Jardin Bontanique de Montreal
I went on a road trip to Montreal, Quebec , this past week (you can follow my adventures here: Scifi with Paprika) and as the miles rolled by (all 1100 of them…both ways…) I got to thinking about expectations.
I will readily admit I frequently let expectations get the better of me. For example, when coping with the mother-in-law who does have some serious mental health issues, the husband and I would be thinking, “Oh, this is going to be horrible, she’s going to want to do this and that and it’s going to be tedious and awful and we’re going to be miserable.” And while it often was tedious, it never was quite as bad as we would build it up to be. But even now when she is receiving full time care, we still fall back into those samskara’s (or ‘habits’ - if I have the Sanskrit word correct). There is no reason too, we just do. And I KNOW better.
The same went for my recent road trip. I have known my traveling companion since 7th grade. She can be difficult to cope with – different rules of engagement apply when we do things together than they do with other friends. I can’t describe it better, but there are significantly different dynamics at work which used to just drain me mentally and emotionally.
Over the last 15 years especially, I have gradually figured out small rules and guidelines that I use to cope when we are spending a weekend at a convention or traveling together. It can still be a very trying trip, but it’s not as draining as it used to be and I am able to enjoy myself more.
And so it was that I expected this trip to be…trying. We did something we have not done before and that was drive instead of fly. I didn’t expect that this would work in any way, shape, or form, but much to my surprise, she loved it. I have never seen her as relaxed and enjoying herself on a trip as I did this past week. This was honestly one of the best trips we have ever done together.

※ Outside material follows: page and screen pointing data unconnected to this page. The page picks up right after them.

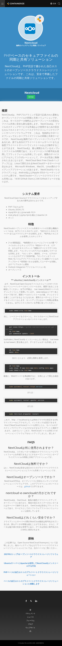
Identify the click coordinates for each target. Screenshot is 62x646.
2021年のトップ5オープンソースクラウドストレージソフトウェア (31, 555)
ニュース (30, 617)
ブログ (30, 624)
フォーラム (30, 620)
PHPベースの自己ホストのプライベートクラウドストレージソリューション (31, 573)
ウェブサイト (30, 627)
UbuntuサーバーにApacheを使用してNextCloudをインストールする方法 (31, 564)
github (27, 486)
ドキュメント (30, 613)
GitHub (31, 97)
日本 (53, 3)
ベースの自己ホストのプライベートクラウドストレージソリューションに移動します (31, 582)
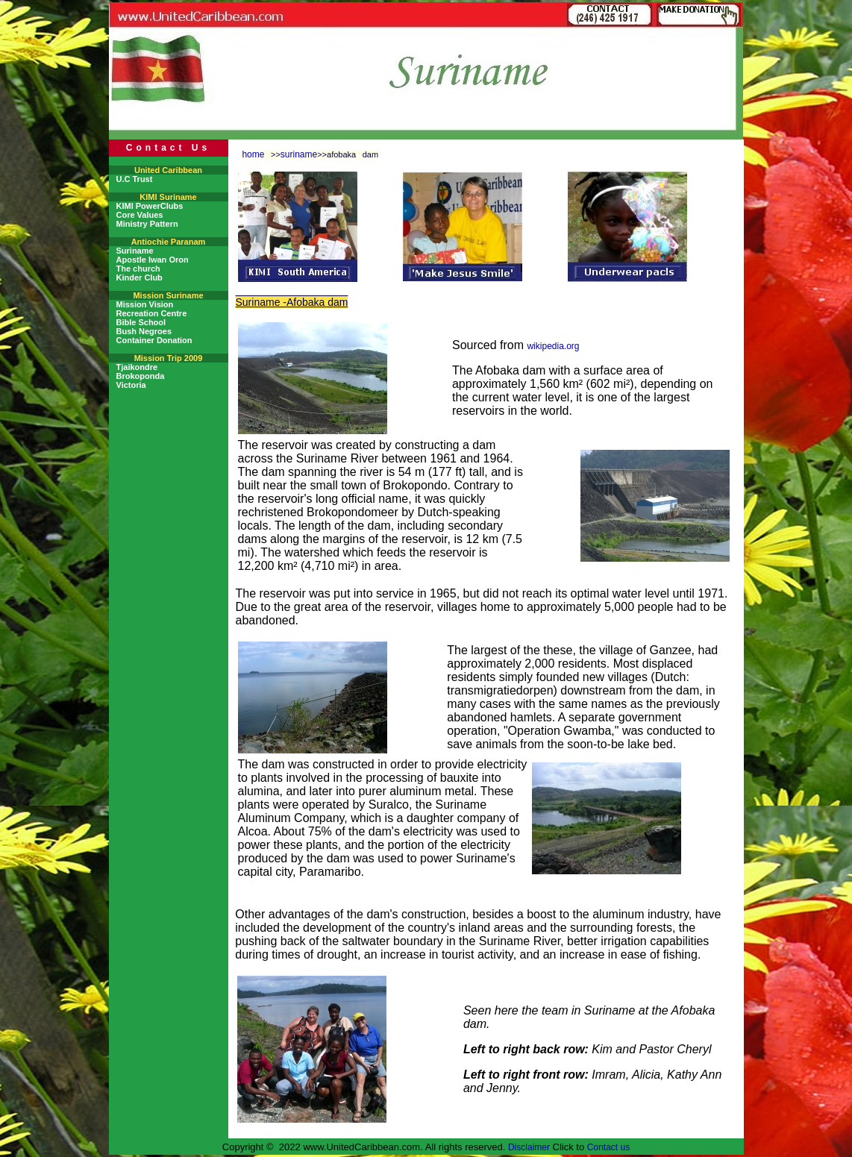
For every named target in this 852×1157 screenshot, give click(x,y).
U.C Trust (134, 179)
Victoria (131, 384)
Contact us (608, 1147)
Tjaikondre (137, 367)
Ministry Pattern (147, 223)
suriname (299, 154)
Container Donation (154, 340)
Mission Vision (145, 304)
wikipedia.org (553, 346)
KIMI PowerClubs (150, 205)
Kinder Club (139, 277)
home (253, 154)
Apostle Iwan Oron (152, 259)
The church (138, 268)
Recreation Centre (151, 313)
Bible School (141, 322)
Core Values (139, 214)
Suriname (135, 250)
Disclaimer (529, 1147)
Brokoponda (140, 375)
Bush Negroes (144, 331)
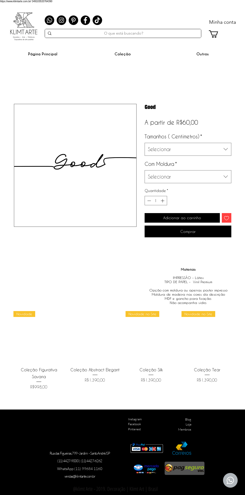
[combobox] (188, 149)
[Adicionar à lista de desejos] (226, 218)
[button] (123, 54)
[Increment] (163, 200)
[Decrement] (148, 200)
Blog (188, 419)
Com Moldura (161, 164)
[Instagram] (61, 20)
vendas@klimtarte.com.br (79, 476)
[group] (123, 350)
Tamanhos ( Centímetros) (173, 136)
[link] (218, 34)
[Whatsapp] (49, 20)
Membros (184, 429)
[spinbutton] (156, 200)
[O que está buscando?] (124, 33)
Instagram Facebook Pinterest (135, 424)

But what I think frustrates me the most is I still let myself get caught up with expectations. I know what pushes my buttons, I know what feeds the expectation machine, and the next thing I know is those pesky habits have snuck back in and I’m stuck in a negativity loop.
So what I’ve been working on is not the emotion of expectation, but the habits of negativity that crop up with those expectations. To not let myself get caught up in the negative feedback loop. For me, trying to change the habit that arises with the expectation is perhaps more approachable than squashing or eliminating feelings of expectation. Maybe that makes sense, maybe not, and that’s okay.
Are there any habits or expectations that you are working on?